[RECORDS FOR THIS TASK — start]

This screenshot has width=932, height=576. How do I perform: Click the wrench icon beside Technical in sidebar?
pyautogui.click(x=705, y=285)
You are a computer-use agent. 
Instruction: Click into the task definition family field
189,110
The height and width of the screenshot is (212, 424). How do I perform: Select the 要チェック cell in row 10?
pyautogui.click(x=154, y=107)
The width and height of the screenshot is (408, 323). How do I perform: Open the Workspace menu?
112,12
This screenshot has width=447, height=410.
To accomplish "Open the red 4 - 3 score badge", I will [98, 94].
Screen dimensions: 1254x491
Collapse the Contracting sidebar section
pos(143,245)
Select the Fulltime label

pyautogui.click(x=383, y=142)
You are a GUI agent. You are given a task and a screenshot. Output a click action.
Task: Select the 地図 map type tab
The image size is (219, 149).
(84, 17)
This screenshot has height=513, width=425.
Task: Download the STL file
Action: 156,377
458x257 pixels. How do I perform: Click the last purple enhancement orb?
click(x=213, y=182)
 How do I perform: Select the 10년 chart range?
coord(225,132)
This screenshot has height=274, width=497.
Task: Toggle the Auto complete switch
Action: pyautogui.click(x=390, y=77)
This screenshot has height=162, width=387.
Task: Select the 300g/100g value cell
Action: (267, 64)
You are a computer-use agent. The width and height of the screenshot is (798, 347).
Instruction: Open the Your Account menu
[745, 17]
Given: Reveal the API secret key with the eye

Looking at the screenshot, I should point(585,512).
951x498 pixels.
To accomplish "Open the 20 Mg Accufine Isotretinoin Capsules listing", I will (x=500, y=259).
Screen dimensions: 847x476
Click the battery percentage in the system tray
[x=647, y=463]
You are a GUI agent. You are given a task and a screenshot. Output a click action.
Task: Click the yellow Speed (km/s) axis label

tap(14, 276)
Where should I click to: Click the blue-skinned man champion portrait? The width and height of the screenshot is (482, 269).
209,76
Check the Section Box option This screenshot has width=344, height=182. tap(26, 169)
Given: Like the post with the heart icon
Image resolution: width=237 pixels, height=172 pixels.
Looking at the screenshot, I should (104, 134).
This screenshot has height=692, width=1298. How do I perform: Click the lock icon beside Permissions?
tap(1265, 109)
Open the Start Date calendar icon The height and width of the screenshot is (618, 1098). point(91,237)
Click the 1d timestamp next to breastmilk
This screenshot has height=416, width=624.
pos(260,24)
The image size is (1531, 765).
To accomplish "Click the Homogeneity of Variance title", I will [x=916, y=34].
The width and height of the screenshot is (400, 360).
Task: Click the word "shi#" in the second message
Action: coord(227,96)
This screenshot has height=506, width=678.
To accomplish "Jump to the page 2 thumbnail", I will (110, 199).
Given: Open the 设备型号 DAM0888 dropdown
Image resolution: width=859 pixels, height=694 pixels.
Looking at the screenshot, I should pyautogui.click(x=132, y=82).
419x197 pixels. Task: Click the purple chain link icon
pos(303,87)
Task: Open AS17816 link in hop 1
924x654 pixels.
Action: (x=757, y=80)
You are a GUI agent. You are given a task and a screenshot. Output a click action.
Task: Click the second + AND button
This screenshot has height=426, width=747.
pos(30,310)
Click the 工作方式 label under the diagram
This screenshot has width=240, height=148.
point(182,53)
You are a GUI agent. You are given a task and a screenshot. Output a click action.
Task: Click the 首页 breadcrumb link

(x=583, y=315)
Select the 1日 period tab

[RECORDS FOR THIS TASK — finish]

■ **WORK INSTRUCTIONS**
Taking the records above as input, show every line in which the word "dimensions" is present.

■ **ANSWER FOR THIS EXERCISE**
Screen dimensions: 1254x491
Screen dimensions: 847x476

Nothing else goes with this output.